A New Kind of Building Block

The researchers tested whether simple changes to cement tiles—the kind that could form the surface of artificial or “hybrid” reefs—could gently raise acidity-buffering capacity right where coral babies live. They mixed small amounts of common alkaline powders (sodium bicarbonate and sodium carbonate) into standard portland limestone cement, creating four tile “recipes,” and cast them either as smooth blocks or with a grid of shallow round depressions. In flume tanks that mimic gentle reef currents, they measured how each tile type altered the thin layer of water hugging its surface, where tiny corals sit and exchange gases, nutrients, and waste.

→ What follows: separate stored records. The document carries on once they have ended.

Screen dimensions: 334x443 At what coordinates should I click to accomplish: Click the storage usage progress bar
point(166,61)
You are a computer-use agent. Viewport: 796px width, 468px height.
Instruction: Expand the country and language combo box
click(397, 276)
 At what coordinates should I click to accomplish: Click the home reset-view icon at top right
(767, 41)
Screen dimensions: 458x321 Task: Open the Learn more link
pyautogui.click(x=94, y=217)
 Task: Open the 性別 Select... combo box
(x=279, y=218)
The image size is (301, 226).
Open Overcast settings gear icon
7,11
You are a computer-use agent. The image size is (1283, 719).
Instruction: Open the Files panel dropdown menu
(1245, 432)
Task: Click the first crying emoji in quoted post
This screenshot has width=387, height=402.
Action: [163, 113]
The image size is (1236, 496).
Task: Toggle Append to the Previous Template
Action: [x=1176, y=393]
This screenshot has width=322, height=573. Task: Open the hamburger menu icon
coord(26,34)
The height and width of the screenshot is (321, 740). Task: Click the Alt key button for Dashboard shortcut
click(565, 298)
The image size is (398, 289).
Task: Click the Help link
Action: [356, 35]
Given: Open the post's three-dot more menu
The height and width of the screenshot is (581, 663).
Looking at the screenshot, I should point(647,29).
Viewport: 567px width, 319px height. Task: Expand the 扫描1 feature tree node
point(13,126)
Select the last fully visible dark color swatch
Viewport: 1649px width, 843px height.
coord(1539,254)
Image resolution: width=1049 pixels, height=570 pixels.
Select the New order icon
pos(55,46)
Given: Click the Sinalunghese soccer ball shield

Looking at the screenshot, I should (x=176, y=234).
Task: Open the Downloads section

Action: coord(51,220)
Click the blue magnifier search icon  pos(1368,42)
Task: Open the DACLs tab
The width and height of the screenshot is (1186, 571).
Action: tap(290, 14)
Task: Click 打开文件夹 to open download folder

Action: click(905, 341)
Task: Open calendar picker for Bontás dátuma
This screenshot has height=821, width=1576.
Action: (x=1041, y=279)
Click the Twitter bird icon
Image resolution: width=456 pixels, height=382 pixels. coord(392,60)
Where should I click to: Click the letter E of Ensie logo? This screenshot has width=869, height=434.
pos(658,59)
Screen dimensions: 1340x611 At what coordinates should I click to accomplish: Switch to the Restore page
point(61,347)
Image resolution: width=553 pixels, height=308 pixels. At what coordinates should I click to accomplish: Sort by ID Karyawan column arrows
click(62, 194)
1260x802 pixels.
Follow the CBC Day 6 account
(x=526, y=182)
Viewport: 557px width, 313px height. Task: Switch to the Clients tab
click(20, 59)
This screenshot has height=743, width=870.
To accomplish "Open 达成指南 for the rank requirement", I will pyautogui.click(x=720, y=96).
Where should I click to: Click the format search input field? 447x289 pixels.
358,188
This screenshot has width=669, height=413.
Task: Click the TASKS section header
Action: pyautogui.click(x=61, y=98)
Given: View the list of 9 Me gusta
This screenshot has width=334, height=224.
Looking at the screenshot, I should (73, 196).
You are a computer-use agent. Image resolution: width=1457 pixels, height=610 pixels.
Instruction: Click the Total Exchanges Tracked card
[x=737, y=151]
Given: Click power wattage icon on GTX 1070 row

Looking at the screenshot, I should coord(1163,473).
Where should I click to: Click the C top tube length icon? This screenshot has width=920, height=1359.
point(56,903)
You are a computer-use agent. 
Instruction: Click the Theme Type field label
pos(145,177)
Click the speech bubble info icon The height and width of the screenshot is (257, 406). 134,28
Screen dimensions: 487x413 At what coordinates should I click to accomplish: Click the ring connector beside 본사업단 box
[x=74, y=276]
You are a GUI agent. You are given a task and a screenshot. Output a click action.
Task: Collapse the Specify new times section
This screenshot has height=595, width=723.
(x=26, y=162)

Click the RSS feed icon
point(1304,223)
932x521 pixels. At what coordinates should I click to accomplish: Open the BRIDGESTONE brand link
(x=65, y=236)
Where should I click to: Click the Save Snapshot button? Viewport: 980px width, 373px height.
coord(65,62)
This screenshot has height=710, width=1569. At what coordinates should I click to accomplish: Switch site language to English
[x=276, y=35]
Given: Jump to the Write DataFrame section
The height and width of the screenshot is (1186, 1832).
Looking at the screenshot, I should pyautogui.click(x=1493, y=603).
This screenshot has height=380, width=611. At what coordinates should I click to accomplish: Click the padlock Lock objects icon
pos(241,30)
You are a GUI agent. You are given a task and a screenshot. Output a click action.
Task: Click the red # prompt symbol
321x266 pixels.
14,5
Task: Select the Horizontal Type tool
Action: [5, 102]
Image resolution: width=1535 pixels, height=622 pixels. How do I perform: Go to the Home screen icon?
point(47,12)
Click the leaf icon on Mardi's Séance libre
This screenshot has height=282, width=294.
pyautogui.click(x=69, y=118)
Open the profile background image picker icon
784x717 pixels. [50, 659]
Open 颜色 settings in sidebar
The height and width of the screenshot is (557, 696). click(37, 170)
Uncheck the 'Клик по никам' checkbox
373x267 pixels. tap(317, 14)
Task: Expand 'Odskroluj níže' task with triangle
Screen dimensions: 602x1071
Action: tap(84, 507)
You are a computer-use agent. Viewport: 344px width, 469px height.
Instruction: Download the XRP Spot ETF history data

Shaping the Water Just Above the Surface

Chemically modified tiles released carbonate and bicarbonate ions into the nearby water, slightly raising pH in that boundary layer. Under still conditions, some mixes boosted pH by up to about half a unit; under flowing conditions, the enhancement was smaller but still detectable, roughly a tenth of a pH unit for the best-performing tiles. Importantly, this localized effect persisted for at least 12 weeks, long enough to matter for early coral life. Textured tiles created pockets inside their depressions where water moved more slowly and chemistry became even more elevated than over the flat surface, generating a patchy “chemical landscape” on scales of millimeters.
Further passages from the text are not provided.